On Saturday morning, we were transferred to the Children’s NICU and told they were going to do a biopsy of the mass that would require anesthesia on Monday—but for us to just enjoy our weekend with him in the NICU while we wait. Our NICU stay was a blur looking back at it, but I remember praying a thousand times for God to please just give me the chance to be this little boy’s mom. The biopsy went well, but we didn’t receive any results the same day.
On Tuesday, Dr. Johnston, the oncologist, walked in to give us the preliminary biopsy results. She told us the mass appeared to be a cancerous tumor. We were discharged and sent home to follow up outpatient. This was the worst moment of my life. We followed up on Friday. Dr. Johnston told us Luke had a rhabdomyosarcoma tumor on his arm. The cancer could be genetic, but most likely it is a random mutation—she emphasized I couldn’t have changed anything during my pregnancy to prevent this. The best treatment would be amputation and chemotherapy.
The following Monday we met with Dr. Kadchinski, the orthopedic surgeon. She explained why an amputation would be necessary, ‘The tumor is growing all around and between the bones, resulting in the bones being separated.’ It would be impossible to remove all of the tumor and leave behind a functioning arm. The only question would be if it could be taken at the elbow or if it would have to be taken at the shoulder. In growing children, amputations need to happen at growth plates (the joints).
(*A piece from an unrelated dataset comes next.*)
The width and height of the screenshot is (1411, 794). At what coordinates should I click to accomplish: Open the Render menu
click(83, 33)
The following Wednesday, we went for a CT scan to see if the cancer had spread outside of Luke’s arm. We met with Dr. Johnston and Dr. K in the afternoon to go over the results. Fortunately, the cancer had not spread and is localized to his arm. The plan was for Luke to do two cycles of chemo and then check the tumor’s size. Hopefully, chemo would shrink the tumor enough so the arm can be removed at the elbow. They would do surgery and then we would do a few more cycles of chemo.
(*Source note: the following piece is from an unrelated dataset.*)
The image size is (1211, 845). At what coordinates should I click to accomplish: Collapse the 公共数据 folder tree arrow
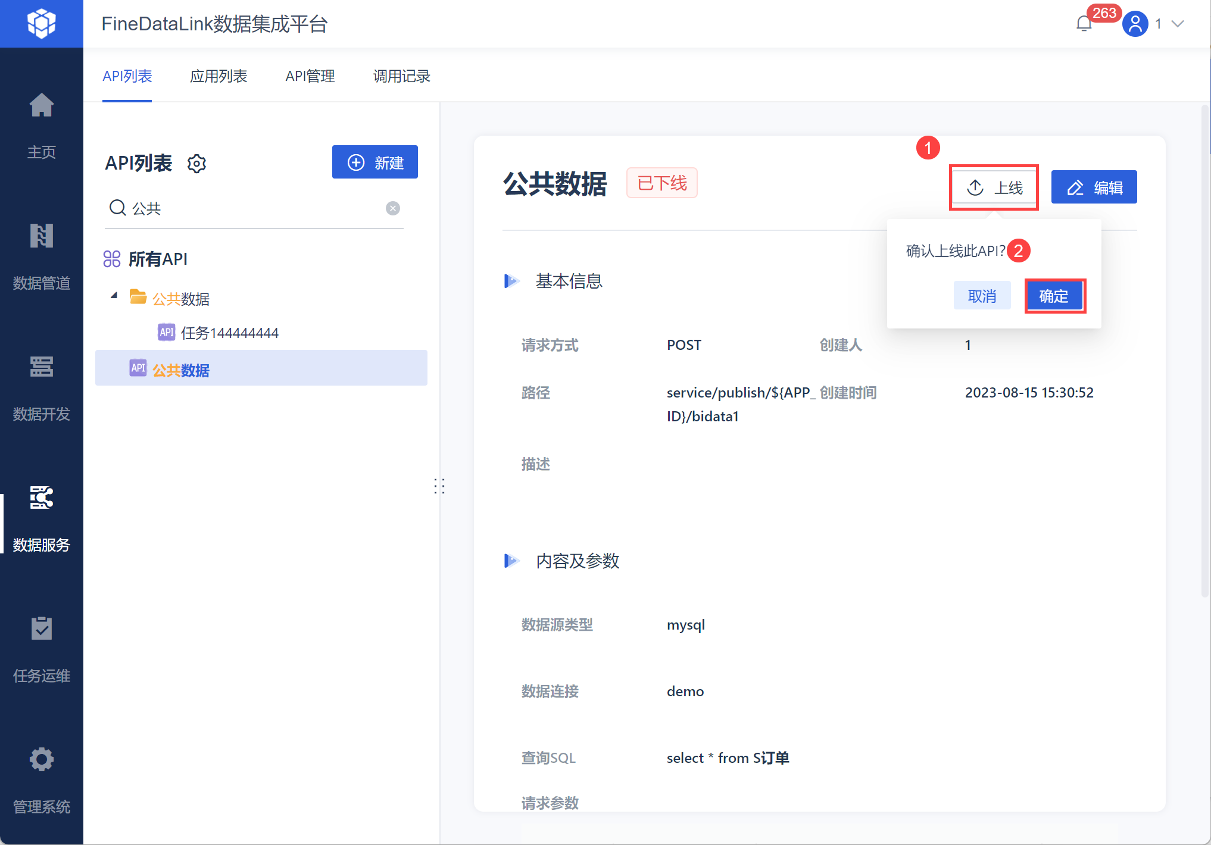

On February 7, 2022, we went back for Luke’s scans (MRI, CT, PET). He was almost two months old. We received news! The cancer still had not spread further and the tumor was smaller. However, it was not quite small enough to do the amputation at this time. We would do two more cycles of chemo—total of six more weeks—and then the amputation regardless. They could potentially amputate at the elbow now, but there would be a high risk of not getting all of the cancerous cells, which could lead to more trouble down the road.
We were slightly bummed we couldn’t move forward yet, but we trust the doctors are guiding us to the best decision for Luke’s long-term success. We are so thankful the tumor is responding to the chemo and shrinking, and the cancer isn’t spreading. We are currently in our last pre-surgery cycle. After the amputation, we will be looking at two to four cycles—six to twelve weeks—of chemo, and then hopefully, finally have a cancer-free baby.”